Problem statement –
Copy out each line of the data that contains "computer".
============================================================
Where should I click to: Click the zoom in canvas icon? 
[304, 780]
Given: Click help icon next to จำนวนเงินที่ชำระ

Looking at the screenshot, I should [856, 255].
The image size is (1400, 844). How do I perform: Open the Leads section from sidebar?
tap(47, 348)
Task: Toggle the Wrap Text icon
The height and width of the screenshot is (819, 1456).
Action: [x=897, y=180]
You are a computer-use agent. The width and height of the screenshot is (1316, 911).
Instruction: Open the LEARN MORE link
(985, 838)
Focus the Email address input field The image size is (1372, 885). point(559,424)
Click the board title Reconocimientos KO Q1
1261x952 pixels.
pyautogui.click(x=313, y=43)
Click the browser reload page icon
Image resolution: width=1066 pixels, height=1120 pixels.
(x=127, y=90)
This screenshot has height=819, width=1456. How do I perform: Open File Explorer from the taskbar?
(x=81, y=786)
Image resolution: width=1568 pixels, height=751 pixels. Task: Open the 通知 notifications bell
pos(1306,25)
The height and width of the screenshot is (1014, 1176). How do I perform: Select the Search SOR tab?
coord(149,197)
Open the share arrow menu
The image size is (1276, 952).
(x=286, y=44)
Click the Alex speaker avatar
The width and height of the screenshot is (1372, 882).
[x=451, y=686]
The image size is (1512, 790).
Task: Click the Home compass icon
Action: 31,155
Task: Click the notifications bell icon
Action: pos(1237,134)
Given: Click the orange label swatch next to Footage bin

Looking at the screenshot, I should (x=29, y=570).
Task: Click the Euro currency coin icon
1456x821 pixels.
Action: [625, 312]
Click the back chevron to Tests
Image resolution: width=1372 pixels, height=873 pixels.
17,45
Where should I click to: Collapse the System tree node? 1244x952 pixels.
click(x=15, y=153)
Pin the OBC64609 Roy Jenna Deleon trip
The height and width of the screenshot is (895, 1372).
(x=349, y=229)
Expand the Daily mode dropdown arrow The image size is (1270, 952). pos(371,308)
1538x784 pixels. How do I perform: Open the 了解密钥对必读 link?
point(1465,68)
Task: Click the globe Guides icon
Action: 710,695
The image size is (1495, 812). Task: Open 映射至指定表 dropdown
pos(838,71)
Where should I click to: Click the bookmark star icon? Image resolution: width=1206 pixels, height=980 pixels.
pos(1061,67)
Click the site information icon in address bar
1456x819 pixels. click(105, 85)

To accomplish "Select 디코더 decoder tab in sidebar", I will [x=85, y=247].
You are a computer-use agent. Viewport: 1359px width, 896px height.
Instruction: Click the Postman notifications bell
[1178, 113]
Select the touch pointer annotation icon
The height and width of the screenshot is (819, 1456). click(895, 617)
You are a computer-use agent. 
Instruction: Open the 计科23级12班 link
============================================================
Answer to this task –
You are a computer-use agent. The width and height of the screenshot is (1316, 911).
You are a computer-use agent. Viewport: 1359px width, 896px height.
You are a computer-use agent. 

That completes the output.